New Prime Minister Gordon Brown has stunned MP's by appointing the Redditch MP Jacqui Smith asBritain's first female Home Secretary in his new cabinet announced this morning.

Smith, 44, first became an MP a decade ago when Labour swept into power under Tony Blair and her star has been in the ascendant ever since.

In 1999 she was given a junior role in the Department of Education, and two years later she became Minister of State for Health with responsibility for Social Services. By 2003 she had moved to the DTI overseeing Industry and the Regions, and she was also Deputy Womens' Minister.

Since then, she's been Minister for Schools and since 2006 Chief Whip - a position of ultimate trust for an MP always regarded as a consummate Blairite loyalist.

The only time she's been known to blot her copybook was when she campaigned against the loss of the A&E department at her local hospital, the Alex in Redditch. Like several of her colleagues, the realities of New Labour's health policies forced her into opposing the official line.

Otherwise, though, it's been a full house of pro-government policies - she voted in favour of the Iraq war, student top-up fees and renewing Trident. Promotion was expected, but not quite so far and so quickly.

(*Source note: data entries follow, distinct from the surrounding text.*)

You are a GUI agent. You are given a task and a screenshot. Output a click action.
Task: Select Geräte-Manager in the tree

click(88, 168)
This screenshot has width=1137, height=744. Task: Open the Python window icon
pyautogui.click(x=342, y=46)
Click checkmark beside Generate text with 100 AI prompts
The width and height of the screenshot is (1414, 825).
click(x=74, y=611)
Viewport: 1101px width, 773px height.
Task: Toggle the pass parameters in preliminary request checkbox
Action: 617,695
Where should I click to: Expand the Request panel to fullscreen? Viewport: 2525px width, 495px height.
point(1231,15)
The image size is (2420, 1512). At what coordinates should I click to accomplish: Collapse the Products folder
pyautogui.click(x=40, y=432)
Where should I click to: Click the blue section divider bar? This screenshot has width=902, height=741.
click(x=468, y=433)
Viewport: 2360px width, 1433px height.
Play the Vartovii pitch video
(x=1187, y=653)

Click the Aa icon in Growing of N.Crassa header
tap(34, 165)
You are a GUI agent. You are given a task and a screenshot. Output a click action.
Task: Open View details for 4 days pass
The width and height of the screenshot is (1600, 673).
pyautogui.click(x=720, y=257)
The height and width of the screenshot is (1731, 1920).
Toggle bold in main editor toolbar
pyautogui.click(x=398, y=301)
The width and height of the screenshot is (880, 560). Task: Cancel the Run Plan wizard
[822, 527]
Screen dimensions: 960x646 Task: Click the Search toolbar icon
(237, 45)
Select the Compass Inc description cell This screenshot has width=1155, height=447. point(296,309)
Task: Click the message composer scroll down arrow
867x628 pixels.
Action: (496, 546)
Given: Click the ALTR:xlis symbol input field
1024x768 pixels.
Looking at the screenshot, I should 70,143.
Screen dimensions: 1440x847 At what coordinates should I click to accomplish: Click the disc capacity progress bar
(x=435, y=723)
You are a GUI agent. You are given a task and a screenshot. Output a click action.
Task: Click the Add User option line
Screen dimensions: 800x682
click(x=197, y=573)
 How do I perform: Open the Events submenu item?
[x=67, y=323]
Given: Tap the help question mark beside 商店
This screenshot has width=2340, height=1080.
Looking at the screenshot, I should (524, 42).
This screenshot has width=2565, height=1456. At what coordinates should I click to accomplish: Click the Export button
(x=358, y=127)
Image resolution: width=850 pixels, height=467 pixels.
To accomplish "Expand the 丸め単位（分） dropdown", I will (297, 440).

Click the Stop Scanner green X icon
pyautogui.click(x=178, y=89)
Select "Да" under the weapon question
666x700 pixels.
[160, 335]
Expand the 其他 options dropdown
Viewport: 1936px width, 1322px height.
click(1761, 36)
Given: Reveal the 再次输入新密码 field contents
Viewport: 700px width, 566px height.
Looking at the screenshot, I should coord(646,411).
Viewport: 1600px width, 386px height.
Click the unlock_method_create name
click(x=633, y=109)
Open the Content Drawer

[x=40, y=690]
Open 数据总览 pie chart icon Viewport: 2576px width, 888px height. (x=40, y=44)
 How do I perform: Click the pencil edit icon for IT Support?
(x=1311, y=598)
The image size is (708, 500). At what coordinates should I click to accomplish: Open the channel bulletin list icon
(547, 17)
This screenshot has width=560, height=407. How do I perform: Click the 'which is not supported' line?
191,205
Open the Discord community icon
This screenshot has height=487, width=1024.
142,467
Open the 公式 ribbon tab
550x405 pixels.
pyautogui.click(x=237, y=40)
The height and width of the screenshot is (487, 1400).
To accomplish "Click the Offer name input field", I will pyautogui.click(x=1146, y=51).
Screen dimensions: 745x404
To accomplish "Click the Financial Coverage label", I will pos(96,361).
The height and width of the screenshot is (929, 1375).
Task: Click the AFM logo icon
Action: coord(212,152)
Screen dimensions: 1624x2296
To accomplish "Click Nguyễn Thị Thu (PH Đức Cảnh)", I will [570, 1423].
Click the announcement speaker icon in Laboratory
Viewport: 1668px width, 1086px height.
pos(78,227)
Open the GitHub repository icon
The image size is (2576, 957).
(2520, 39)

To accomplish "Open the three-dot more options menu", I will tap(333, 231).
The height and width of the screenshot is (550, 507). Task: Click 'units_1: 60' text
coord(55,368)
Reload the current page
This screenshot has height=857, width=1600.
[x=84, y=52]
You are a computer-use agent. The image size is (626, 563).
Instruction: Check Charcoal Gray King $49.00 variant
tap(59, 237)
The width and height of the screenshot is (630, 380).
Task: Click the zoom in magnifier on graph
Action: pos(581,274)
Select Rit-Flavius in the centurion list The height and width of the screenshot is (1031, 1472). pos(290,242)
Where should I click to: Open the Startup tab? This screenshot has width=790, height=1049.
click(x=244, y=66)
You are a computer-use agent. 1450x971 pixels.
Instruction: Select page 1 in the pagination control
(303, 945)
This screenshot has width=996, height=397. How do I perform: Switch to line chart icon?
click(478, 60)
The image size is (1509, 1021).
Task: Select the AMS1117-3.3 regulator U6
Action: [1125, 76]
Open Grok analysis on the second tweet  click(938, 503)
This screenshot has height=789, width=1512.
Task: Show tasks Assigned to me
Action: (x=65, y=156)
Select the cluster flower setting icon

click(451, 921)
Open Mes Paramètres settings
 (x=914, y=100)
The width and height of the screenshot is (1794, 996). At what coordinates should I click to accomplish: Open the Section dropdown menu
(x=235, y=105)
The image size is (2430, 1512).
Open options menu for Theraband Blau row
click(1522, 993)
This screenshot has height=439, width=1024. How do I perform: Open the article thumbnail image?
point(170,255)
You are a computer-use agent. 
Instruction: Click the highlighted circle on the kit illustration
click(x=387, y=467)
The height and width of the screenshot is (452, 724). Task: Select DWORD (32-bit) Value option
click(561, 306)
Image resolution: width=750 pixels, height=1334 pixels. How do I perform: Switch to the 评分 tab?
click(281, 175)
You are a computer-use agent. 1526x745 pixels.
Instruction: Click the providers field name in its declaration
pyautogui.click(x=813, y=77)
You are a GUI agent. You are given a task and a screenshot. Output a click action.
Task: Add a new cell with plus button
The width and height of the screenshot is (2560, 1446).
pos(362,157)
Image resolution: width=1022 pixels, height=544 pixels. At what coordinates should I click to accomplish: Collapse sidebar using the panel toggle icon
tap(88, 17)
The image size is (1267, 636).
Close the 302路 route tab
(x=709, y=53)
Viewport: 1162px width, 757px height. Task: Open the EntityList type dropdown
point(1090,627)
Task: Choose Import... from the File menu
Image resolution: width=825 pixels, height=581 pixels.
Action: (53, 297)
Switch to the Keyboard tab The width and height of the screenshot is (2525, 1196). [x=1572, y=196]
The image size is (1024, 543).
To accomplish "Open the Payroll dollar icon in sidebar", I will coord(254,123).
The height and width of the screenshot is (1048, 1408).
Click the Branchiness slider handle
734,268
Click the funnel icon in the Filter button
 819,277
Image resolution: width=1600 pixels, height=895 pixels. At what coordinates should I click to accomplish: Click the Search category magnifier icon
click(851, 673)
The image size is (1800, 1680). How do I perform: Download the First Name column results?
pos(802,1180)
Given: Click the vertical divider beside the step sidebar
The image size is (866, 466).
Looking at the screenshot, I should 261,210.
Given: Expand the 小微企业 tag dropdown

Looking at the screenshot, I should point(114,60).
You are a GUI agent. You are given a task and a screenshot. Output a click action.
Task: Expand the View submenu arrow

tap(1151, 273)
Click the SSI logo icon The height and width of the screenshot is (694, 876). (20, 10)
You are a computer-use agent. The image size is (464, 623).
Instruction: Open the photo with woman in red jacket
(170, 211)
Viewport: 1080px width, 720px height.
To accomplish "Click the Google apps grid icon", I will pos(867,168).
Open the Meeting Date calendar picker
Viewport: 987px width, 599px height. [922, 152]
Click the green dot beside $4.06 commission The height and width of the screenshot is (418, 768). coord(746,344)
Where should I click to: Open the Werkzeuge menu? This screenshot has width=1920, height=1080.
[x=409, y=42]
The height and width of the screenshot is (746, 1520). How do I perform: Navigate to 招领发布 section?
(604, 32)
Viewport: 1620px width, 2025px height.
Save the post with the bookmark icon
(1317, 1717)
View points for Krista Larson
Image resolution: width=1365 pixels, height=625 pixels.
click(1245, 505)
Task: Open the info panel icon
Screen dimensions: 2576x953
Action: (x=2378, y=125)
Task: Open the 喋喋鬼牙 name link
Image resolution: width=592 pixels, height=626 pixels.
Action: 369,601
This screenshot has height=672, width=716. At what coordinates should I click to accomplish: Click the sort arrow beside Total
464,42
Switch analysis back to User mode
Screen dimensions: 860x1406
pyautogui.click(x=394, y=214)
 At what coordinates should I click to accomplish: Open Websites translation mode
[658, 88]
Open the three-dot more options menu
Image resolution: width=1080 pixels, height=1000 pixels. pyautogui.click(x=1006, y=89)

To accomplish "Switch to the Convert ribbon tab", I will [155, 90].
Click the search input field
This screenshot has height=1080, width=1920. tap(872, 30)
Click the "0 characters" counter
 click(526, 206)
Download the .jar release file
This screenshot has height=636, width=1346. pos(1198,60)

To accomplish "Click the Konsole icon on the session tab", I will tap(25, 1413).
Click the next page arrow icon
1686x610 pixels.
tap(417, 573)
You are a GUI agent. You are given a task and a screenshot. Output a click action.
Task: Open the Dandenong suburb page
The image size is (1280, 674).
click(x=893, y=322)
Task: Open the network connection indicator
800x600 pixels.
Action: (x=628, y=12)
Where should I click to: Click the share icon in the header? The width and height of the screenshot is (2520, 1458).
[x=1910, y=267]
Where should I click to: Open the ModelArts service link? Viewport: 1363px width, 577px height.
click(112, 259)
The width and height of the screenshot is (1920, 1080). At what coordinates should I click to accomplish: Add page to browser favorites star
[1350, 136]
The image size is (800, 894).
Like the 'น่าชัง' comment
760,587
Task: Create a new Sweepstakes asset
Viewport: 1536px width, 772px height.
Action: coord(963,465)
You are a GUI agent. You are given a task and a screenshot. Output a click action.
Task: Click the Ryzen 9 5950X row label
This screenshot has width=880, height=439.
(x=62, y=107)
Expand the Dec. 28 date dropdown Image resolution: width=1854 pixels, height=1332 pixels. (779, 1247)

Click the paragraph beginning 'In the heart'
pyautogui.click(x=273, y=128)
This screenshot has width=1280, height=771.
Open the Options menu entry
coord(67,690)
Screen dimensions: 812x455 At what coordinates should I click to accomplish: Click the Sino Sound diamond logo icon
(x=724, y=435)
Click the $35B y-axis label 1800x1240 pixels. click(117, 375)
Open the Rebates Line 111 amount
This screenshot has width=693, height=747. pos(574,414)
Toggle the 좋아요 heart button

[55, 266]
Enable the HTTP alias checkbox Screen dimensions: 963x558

Other reshuffle highlights:

new Chancellor -Alastair Darling; Foreign Secretary - David Millband; Health - Alan Johnson; Schools and Children - Ed Balls; Justice - Jack Straw; Culture - James Purnell; Transport - Ruth Kelly; Evironment - Hillary Benn.

Key losers - ex Health Secretary Patricia Hewitt; ex Foreign Secretary Margaret Beckett; ex Culture Secretary Tessa Jowell. And, of course, ex Prime Minister Tony Blair.